(Text to read):
India. Photo: Neil Palmer/CIAT
STOP BURNING AND INCREASE
PROFIT WITH ZERO TILLAGE
In New Delhi, 19 million inhabitants are under siege from a noxious haze generated by traffic, industries, cooking fires and the yearly burning of more than 30 million tons of rice straw from harvests in the neighboring states of Haryana and Punjab. However, farmers who deploy a sustainable agricultural technique known as zero tillage to sow wheat in rice-wheat rotations, the region’s chief cropping system, can help reduce smog in India’s capital, allowing urban dwellers to breathe more easily.
Traditional tillage for sowing wheat in northern India involves removing or burning rice straw and driving tractor-drawn implements back and forth over fields to rebuild a soil bed from the rice paddy – a costly and protracted process. In zero tillage, wheat is sown directly into untilled soil and unburned rice residues in a single tractor pass, a method now practiced on some 1.8 million hectares in India. This successful technology builds on decades of work led by the International Maize and Wheat Improvement Center (CIMMYT) and national partners in South Asia.

(Stored records):

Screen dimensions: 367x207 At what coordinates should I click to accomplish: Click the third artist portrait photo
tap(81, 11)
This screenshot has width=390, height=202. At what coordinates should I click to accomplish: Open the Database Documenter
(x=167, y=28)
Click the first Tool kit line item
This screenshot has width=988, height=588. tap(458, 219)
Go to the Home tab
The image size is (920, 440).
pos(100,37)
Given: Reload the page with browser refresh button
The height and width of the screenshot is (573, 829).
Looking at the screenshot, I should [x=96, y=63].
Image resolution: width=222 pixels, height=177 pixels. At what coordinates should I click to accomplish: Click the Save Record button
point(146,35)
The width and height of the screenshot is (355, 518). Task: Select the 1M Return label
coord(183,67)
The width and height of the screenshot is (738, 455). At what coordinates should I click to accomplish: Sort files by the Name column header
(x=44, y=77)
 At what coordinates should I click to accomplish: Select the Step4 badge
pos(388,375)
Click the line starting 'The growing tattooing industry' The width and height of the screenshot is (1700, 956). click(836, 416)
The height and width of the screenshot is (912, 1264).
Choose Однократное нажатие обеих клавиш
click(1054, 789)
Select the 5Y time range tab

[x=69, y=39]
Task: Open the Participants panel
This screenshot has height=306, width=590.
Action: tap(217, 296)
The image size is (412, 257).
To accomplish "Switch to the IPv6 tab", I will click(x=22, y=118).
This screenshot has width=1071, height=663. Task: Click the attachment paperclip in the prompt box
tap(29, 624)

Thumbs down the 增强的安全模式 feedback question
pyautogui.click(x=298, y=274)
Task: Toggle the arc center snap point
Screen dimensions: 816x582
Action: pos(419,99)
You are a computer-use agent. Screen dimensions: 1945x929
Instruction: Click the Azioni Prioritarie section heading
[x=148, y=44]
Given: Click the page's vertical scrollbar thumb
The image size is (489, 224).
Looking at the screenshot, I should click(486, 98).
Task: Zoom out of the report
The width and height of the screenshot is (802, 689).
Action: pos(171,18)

(Your tasks):
1. Answer these questions from the zero tillage text:
(a) How many inhabitants does New Delhi have?
(b) How many tons of rice straw are burned each year?
(c) On roughly how many hectares in India is zero tillage now practiced?
2. Please copy out the rows between the line holding "The height and width of the screenshot is (912, 1264)." and the line holding "tap(29, 624)", inclusive.
The text and the rows are separate material.

(The results):
1.
(a) 19 million
(b) More than 30 million tons
(c) Some 1.8 million hectares

2.
The height and width of the screenshot is (912, 1264).
Choose Однократное нажатие обеих клавиш
click(1054, 789)
Select the 5Y time range tab

[x=69, y=39]
Task: Open the Participants panel
This screenshot has height=306, width=590.
Action: tap(217, 296)
The image size is (412, 257).
To accomplish "Switch to the IPv6 tab", I will click(x=22, y=118).
This screenshot has width=1071, height=663. Task: Click the attachment paperclip in the prompt box
tap(29, 624)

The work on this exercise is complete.